Revise the data from the line containing "Image resolution: width=1028" down through the line containing "is located at coordinates (674, 67).", changing "screen recorder" to "audio recorder" and leaving all else unchanged. Return only those lines.

(PROVIDED MATERIAL):
________________________________________

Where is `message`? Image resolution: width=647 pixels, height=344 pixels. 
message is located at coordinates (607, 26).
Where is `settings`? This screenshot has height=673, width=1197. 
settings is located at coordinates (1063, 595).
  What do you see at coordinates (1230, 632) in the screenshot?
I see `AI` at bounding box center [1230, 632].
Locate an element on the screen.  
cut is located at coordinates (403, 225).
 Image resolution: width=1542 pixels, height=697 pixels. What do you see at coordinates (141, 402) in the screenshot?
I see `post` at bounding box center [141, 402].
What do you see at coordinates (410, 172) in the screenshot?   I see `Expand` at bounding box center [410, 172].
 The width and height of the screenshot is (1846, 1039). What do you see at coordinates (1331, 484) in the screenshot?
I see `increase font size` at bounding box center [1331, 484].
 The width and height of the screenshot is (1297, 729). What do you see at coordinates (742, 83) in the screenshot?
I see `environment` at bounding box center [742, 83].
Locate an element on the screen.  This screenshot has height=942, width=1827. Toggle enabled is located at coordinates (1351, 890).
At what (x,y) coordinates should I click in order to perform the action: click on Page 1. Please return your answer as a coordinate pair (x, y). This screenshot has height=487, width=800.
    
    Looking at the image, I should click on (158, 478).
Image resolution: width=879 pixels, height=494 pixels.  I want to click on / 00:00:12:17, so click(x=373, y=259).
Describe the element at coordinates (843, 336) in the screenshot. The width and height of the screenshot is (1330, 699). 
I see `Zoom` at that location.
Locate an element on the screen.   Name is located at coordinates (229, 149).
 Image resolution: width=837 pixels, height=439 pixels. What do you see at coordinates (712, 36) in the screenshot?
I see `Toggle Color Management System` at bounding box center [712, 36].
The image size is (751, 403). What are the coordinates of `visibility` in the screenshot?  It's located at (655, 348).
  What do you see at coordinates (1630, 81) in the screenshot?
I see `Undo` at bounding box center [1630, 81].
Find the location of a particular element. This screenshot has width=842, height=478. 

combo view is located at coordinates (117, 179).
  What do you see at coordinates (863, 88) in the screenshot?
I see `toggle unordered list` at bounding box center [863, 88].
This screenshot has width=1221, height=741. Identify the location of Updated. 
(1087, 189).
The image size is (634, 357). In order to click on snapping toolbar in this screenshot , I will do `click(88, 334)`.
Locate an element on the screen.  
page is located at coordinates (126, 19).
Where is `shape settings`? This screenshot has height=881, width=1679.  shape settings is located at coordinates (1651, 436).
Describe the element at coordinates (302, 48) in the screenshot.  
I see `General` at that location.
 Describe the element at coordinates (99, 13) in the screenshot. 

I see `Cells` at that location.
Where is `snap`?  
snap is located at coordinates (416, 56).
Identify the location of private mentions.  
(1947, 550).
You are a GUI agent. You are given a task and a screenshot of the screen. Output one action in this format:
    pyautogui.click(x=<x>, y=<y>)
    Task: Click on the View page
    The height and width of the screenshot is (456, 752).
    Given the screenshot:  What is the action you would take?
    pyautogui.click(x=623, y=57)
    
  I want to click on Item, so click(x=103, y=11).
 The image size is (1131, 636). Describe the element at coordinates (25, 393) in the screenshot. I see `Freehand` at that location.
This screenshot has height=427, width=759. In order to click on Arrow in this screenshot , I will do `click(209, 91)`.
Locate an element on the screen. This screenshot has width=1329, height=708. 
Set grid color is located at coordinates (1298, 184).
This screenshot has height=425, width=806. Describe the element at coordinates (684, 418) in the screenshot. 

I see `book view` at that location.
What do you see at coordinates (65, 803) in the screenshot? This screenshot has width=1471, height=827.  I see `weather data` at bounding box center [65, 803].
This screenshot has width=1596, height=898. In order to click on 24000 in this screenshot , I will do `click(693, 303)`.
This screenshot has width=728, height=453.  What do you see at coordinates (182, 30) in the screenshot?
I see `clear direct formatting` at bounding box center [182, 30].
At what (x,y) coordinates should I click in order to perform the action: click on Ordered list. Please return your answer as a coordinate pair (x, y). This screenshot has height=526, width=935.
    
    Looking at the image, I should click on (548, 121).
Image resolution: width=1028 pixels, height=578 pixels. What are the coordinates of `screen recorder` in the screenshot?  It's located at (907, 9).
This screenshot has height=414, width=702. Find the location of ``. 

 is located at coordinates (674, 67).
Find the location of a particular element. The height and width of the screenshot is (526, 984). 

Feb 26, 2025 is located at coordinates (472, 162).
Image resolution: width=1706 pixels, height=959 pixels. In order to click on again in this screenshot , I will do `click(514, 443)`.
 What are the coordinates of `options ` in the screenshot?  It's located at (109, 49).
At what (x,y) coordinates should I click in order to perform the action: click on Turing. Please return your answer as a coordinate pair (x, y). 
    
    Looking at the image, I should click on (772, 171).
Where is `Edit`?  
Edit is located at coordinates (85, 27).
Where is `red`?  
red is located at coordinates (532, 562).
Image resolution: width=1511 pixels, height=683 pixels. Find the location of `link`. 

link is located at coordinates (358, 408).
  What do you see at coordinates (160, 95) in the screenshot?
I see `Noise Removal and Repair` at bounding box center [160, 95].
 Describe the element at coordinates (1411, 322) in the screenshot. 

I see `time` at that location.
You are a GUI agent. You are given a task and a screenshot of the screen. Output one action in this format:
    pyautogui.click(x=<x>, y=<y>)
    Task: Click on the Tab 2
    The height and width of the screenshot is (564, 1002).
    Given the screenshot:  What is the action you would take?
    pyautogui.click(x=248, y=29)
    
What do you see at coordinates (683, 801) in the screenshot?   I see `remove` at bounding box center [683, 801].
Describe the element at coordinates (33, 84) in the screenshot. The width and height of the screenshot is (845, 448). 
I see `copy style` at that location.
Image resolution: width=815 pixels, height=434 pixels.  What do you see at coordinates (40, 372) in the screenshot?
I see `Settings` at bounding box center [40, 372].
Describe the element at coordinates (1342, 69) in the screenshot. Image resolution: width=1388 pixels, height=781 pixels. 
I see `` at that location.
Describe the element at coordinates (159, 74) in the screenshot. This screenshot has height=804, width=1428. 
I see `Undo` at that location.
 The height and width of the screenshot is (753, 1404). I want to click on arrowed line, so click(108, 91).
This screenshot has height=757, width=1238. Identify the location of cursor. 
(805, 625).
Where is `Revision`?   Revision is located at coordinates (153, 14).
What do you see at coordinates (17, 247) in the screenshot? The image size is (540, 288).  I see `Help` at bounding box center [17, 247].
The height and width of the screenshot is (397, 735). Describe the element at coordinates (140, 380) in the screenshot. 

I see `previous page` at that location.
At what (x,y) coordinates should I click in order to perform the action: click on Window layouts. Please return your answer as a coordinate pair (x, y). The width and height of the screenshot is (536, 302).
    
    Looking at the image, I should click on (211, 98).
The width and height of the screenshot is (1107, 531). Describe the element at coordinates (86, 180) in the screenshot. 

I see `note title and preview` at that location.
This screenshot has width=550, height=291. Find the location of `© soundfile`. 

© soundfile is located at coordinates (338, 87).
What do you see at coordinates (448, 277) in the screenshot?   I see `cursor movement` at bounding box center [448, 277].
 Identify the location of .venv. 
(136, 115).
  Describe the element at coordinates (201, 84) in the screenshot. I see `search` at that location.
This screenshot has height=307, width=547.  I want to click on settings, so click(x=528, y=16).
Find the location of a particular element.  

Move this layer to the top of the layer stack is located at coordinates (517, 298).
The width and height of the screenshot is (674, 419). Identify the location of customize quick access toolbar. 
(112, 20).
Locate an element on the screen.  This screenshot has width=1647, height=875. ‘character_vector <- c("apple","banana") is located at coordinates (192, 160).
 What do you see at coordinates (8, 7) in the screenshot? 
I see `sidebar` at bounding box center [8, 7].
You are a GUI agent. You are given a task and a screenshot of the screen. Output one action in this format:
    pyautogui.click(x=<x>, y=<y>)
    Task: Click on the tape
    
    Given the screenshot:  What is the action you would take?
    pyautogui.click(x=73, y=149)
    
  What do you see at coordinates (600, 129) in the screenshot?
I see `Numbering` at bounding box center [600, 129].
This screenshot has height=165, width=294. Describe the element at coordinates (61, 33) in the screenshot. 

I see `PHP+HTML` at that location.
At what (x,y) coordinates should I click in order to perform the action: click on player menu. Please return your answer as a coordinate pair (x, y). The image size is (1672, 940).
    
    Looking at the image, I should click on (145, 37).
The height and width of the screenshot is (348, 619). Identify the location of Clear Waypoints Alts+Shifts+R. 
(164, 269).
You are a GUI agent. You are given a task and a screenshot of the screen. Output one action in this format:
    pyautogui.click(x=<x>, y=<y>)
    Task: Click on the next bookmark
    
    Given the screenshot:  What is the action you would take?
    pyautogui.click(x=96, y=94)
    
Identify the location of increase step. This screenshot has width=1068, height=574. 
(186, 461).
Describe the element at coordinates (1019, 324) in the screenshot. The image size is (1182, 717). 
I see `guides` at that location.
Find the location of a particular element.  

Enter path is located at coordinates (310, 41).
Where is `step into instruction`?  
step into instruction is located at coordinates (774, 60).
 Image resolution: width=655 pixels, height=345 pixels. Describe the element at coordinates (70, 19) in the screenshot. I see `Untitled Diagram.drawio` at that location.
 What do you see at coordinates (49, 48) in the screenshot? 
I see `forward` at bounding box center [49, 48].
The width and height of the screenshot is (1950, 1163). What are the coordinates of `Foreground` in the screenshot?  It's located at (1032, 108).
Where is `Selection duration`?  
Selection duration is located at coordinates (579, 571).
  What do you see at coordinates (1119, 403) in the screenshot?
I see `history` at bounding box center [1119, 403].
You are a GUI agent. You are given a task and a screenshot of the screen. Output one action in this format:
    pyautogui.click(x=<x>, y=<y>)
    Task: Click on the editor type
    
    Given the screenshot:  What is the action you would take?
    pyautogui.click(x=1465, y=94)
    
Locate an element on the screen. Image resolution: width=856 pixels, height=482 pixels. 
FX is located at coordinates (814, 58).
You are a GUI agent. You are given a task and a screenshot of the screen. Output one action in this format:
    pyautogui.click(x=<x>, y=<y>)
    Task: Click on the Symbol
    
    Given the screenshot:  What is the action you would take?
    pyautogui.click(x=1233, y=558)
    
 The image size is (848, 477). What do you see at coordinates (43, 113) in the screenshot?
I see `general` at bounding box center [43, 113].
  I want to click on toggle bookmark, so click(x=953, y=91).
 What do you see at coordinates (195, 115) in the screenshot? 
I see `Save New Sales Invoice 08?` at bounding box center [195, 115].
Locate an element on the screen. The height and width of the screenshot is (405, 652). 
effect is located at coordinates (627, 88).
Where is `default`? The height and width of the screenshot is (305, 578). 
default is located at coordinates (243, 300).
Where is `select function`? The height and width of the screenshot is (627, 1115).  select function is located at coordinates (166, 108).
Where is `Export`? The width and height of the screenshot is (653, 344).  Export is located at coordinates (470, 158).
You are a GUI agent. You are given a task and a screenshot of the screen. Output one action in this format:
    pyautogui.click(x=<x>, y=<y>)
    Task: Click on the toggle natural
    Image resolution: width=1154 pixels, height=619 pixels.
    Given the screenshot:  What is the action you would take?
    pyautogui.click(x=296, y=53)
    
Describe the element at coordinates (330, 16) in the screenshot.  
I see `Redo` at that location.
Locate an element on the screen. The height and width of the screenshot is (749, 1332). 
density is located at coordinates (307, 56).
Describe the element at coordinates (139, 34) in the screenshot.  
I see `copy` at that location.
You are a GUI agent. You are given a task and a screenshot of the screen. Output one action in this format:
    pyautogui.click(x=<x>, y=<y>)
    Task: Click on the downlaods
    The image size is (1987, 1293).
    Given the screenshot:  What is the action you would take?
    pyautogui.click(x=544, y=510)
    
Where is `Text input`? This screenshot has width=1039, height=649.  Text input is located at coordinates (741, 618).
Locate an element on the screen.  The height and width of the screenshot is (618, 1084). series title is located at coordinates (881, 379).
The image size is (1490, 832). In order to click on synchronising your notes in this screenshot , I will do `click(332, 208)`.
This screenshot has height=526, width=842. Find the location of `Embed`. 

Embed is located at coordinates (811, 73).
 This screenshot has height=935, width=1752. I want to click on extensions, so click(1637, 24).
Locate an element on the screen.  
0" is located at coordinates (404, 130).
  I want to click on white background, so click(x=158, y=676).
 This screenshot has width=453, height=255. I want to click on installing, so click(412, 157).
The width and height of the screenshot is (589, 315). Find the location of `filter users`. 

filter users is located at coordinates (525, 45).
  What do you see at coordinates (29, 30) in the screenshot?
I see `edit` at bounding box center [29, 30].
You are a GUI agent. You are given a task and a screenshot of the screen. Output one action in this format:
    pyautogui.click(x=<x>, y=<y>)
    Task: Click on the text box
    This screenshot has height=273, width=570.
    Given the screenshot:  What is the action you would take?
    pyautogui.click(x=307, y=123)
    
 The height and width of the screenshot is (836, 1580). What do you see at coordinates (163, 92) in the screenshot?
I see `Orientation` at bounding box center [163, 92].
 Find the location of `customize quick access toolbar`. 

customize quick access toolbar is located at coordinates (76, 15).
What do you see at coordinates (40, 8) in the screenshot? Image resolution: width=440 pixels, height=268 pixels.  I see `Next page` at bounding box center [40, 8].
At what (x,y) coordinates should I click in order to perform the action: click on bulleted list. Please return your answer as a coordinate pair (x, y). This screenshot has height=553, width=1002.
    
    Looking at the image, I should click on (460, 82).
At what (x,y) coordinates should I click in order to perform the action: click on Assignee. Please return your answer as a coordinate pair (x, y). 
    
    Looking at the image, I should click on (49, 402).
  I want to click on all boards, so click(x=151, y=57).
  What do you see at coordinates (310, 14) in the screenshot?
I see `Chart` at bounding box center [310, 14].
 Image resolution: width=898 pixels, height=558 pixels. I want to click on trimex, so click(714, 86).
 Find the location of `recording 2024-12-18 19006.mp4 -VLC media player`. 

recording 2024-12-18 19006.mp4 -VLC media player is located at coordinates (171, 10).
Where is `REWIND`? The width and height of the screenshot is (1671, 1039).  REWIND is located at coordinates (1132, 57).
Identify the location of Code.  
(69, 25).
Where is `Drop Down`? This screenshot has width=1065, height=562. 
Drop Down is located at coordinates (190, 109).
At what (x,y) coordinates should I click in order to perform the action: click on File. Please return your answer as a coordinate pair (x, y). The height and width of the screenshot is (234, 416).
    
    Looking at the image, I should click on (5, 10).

________________________________________

(WRITTEN REPLY):
Image resolution: width=1028 pixels, height=578 pixels. What are the coordinates of `audio recorder` in the screenshot?  It's located at (907, 9).
This screenshot has height=414, width=702. Find the location of ``. 

 is located at coordinates (674, 67).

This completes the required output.